## DOCUMENT EXTRACT
——————

 Reconstructed permanent thermocline temperatures for MIS5 and MIS6 are significantly warmer (∼4°C) than those reconstructed for the Holocene and MIS2, respectively (Figure 4). For MIS5 and MIS6 reconstructed temperatures based on Mg/Ca approach those reconstructed for the sea surface based on foraminifera transfer functions (Figure 4) [Gersonde et al., 2004], possibly suggesting a less stratified water column. We hypothesize that the warmer temperatures recorded for the permanent thermocline at core PS2495-3 during MIS5 are related to a stronger influence of the Subtropical Zone (STZ) if compared to the Holocene. Likewise, the PFZ would not have extended as far north during MIS6 if compared to its northernmost extension during MIS2, leaving the permanent thermocline at core PS2495-3 under the influence of significantly warmer waters of the SAZ. The warmer conditions during MIS5 and MIS6 in the permanent thermocline therefore seem to point to a more southward position of the SAZ in the permanent thermocline rather than large changes at the surface.

——————

## DIRECTIONS
According to the thermocline temperature passage above, why might the water column have been less stratified during MIS5 and MIS6? Answer in one to three sentences.

## SOURCE DATA
——————

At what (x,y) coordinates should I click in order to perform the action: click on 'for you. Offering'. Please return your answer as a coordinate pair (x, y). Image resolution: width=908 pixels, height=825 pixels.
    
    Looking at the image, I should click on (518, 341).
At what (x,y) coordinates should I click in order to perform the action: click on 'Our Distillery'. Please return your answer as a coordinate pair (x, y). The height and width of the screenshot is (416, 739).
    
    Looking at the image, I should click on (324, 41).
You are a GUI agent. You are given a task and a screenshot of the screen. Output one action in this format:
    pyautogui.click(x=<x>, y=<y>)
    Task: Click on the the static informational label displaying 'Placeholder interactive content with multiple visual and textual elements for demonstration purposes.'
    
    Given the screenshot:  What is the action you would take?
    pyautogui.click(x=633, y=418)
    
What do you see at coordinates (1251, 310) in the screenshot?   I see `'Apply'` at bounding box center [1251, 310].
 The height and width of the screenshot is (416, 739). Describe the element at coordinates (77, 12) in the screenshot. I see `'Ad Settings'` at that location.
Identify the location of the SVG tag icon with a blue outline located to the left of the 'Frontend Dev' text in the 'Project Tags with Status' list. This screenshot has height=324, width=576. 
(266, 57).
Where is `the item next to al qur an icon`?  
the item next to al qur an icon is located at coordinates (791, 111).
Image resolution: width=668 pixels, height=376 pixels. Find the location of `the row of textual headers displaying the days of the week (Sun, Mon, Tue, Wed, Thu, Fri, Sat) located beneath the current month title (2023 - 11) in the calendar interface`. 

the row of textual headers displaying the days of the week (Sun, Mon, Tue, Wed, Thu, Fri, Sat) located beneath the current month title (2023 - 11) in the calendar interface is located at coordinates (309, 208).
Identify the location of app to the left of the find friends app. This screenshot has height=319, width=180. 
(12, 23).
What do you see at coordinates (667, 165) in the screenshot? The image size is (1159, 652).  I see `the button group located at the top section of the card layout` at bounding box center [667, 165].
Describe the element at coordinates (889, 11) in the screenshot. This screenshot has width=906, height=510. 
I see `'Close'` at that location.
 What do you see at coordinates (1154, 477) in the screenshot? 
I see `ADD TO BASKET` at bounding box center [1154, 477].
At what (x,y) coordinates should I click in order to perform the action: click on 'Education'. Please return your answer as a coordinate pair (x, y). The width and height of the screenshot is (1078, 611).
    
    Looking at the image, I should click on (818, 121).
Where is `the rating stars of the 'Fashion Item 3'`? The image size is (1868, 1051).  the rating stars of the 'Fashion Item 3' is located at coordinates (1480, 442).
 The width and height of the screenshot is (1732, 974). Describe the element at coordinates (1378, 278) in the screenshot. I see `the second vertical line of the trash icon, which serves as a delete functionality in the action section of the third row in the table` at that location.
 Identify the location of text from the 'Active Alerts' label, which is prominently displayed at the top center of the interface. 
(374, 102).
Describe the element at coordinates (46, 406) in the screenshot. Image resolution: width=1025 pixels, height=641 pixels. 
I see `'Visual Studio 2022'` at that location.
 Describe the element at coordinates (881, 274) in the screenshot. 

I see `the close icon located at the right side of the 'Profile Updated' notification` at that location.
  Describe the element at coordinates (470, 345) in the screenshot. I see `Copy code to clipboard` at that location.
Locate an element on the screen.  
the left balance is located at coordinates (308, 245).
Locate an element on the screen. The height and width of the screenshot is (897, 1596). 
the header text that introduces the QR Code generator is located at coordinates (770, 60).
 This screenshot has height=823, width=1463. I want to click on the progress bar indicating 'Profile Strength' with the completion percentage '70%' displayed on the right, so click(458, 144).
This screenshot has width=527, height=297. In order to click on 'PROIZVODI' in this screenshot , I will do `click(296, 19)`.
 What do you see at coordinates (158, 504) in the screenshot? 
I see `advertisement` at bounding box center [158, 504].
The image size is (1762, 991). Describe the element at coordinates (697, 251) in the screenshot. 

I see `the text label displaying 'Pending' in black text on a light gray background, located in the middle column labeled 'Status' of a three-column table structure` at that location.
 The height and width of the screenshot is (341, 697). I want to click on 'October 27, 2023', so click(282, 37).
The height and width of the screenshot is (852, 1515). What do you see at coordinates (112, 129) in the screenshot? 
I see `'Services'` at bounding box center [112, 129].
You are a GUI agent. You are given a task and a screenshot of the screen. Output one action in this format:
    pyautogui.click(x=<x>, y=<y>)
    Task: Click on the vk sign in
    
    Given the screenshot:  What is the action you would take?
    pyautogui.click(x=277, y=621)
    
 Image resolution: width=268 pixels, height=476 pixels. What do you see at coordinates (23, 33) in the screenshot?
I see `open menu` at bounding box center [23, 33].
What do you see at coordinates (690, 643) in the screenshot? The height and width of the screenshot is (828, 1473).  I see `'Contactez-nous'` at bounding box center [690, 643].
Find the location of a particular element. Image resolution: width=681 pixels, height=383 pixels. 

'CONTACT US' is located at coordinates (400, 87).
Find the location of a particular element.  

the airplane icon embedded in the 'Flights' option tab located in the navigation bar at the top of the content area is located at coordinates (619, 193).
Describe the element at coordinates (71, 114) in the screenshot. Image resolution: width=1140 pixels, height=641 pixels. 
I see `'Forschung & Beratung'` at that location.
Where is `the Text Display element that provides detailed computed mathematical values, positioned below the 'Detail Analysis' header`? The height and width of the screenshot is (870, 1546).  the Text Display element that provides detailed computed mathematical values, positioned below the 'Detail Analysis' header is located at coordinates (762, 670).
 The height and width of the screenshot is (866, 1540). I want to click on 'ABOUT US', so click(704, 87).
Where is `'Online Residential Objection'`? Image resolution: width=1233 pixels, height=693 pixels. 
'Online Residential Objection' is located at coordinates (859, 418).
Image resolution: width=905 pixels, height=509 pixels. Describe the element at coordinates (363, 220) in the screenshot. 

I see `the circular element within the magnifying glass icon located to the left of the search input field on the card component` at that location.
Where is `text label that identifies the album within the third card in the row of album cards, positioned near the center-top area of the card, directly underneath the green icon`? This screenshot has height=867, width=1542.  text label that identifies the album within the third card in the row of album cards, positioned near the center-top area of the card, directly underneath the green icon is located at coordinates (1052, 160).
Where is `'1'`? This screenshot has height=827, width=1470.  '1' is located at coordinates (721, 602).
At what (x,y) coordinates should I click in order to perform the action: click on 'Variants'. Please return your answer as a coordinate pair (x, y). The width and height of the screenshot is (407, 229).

——————

## OUTPUT OF THE EXERCISE
For MIS5 and MIS6, the permanent thermocline temperatures reconstructed from Mg/Ca approach the sea surface temperatures reconstructed from foraminifera transfer functions. That small gap between thermocline and surface temperatures is what points to a less stratified water column.